◆ SET TASK ◆
Continue the blog post on Ukraine's weapons modifications from the point where it stops, before the entries that follow it.

◆ PASSAGE GIVEN ◆

■ ■ ■ ■ ■

A Blog by Jonathan Low


Sep 3, 2023

Ukrainian Weapons Modifications Increasingly Devastating To Russian Defenses

Ukrainian forces have not only learned quickly how to use western-supplied weapons, they have engineered innovations which make the vehicles, missiles and other systems more adaptive and effective. 

In particular, the Ukrainians have modified missiles intended to be fired from planes or ships - neither of which the Ukrainians possess in sufficient numbers, to be used as ground-based weapons targeting ground targets. The result is that Ukraine has expanded its arsenal by re-imagining how it can be deployed in ways that NATO is copying. JL 

RO 37 reports in Daily Kos:

Ukraine’s arms, armament, and training continue to accumulate, while Russia trends in the opposite direction. Ukraine's new domestically produced long-range cruise missile has a 280 km range, is comparable to the UK's Storm Shadow. Brimstone and Hellfire Missiles were designed to be deployed from aircraft, but have been modified to be ground-launch capable. The Swedish RBS-17 was intended as a mobile infantry anti-ship coastal defense weapon, but was found to be an effective surface-to-surface missile platform in the absence of attack helicopters or aircraft. The Neptune missile became famous when it sunk the Russian Black Sea flagship Moskva. Ukraine modified it to strike ground targets.

With Ukraine’s Summer Counteroffensive in full bore for weeks, inevitably writers will focus on what Ukraine is accomplishing with the weapons and munitions it has received, or what might be termed the “outputs” side of the spreadsheet of war. However, no less than in the weeks before the counteroffensive began, what both Ukraine and Russia are receiving as “inputs” are important.

The Russian side of the equation is always difficult to track, but there are strong indications that Russia’s equipment is heading for the worse. Russia made a big fanfare of sending the T-14 Armata to the front line in April. The tank was quietly withdrawn from the supposed front lines without any footage of one in real combat in late July.

■ ■ ■ ■ ■

◆ RECORD SET ◆
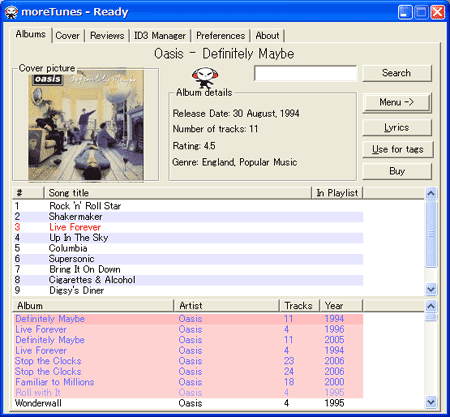Click the Use for tags button

pos(398,149)
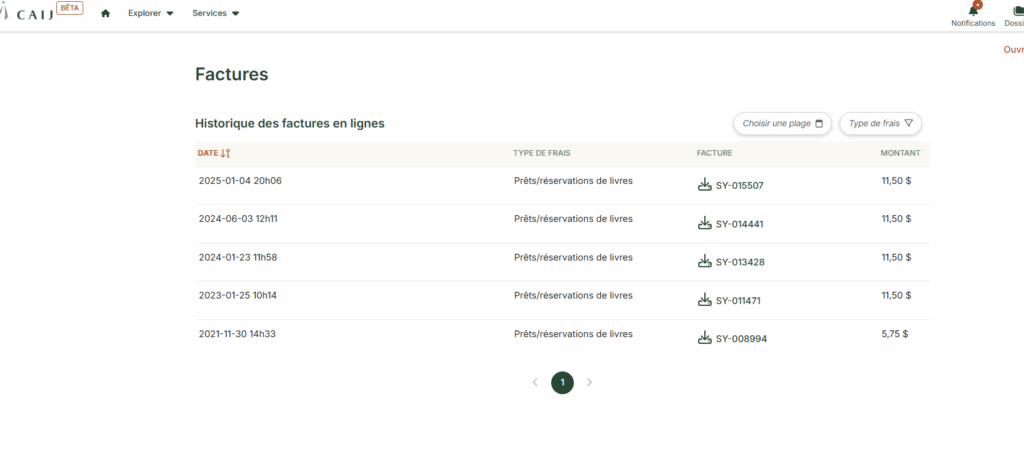Open invoice link SY-015507
Screen dimensions: 1024x453
tap(739, 186)
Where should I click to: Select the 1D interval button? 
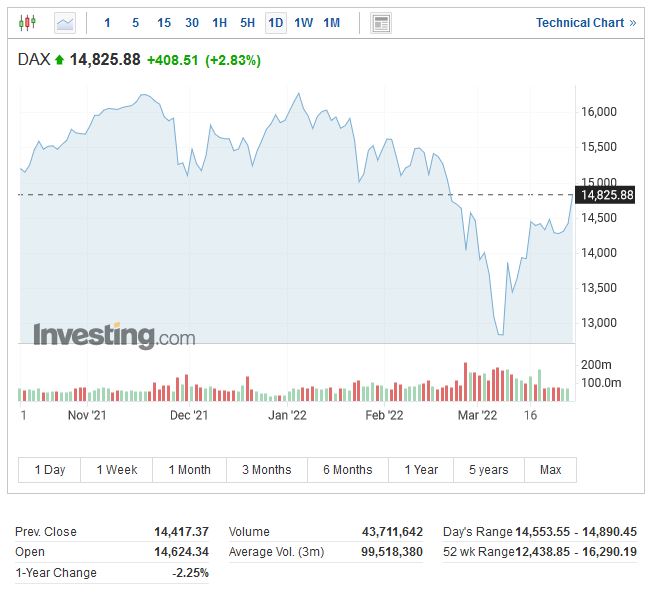coord(276,22)
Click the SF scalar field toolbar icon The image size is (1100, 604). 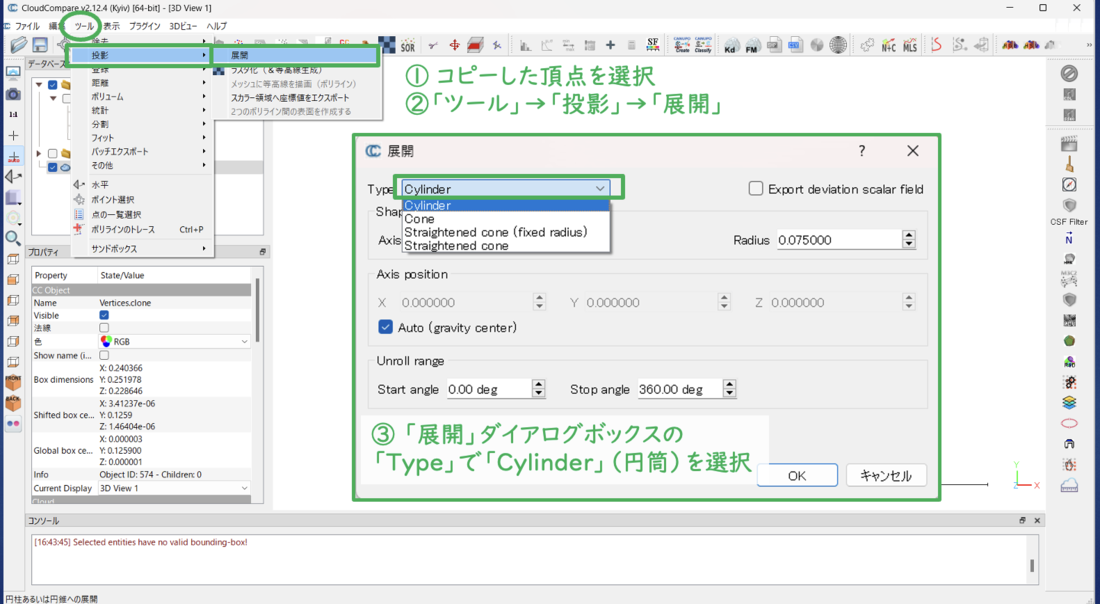click(x=652, y=45)
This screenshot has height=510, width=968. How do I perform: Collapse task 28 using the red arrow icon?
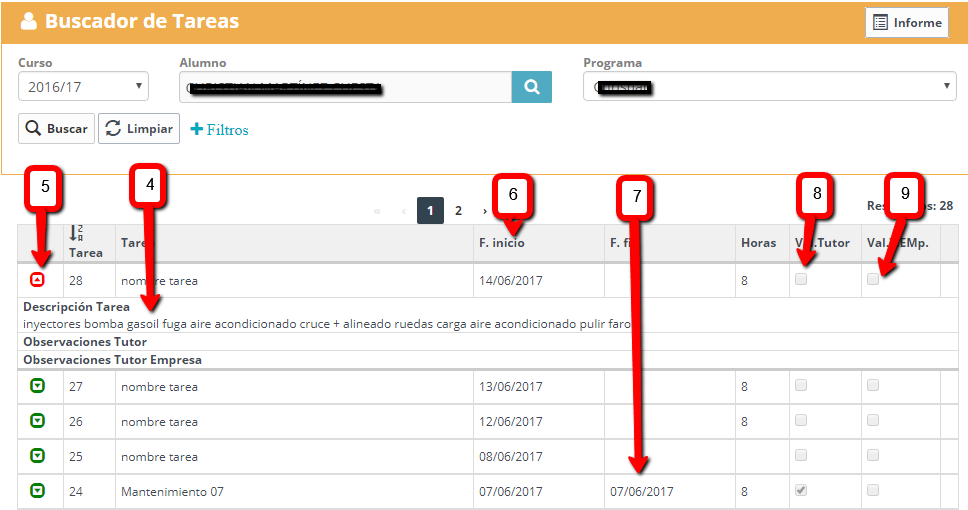[x=37, y=280]
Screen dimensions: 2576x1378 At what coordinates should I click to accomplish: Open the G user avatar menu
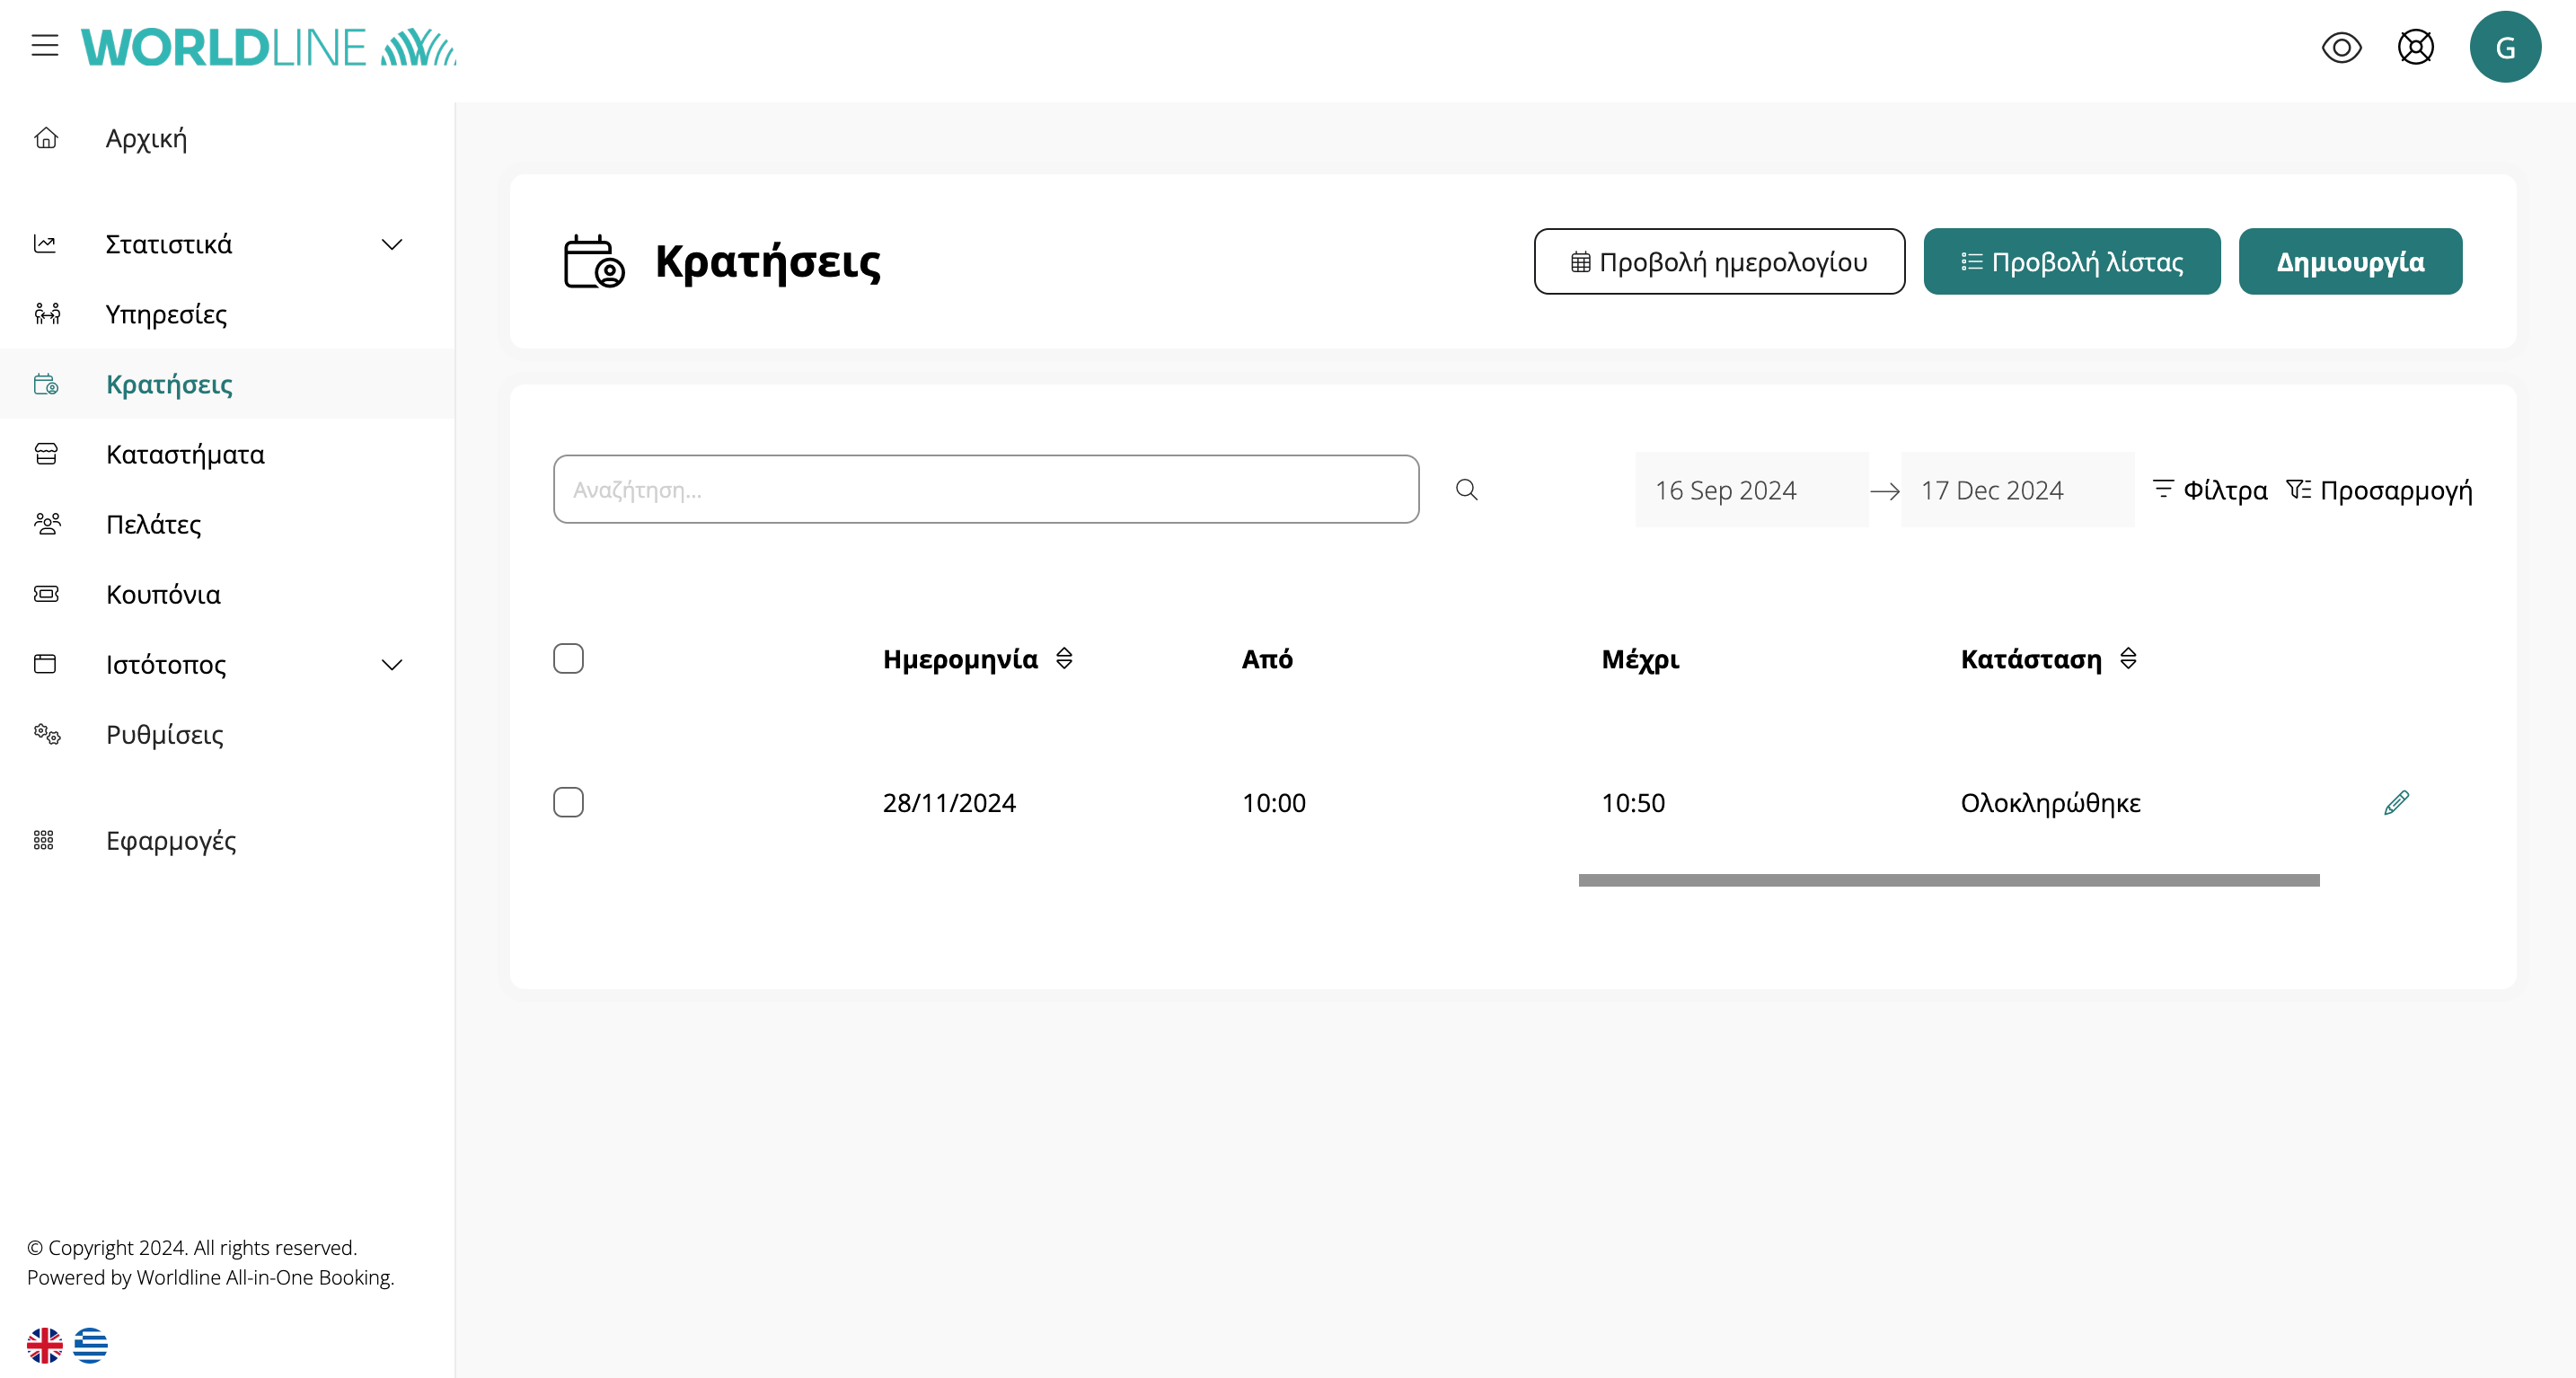point(2504,47)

■ ■ ■ ■ ■

◆ EXERCISE OUTPUT ◆
Instead, Russia has brought in ancient Soviet tanks that were designed as far back as WWII, including the T-54/55 and the T-10 Heavy Tank following the arrival to the front of the 60-year-old T-62, of which Russia has already lost a visually confirmed 62.

Russia has seen similar degradations of its artillery arm with a growing reliance on low-survivability 1950s-era short-ranged mortar systems like the 2S4 Tyulpan, as well as the increasing ubiquity of barely upgraded BMP1 Infantry Fighting Vehicles from 1966.

Meanwhile, Ukraine is trending in the opposite direction. In the leadup to the start of the Summer Counteroffensive, Ukraine famously received hundreds of modern Western tanks, and well over 1,000 armored fighting vehicles along with modern self-propelled guns and top-of-the-line Western air defense systems.

This process has not stopped since June. Of course, Ukraine continues to receive massive quantities of artillery shells, cluster munitions, missiles, and rockets of all types, but this article will highlight new capabilities Ukraine has received through her allies.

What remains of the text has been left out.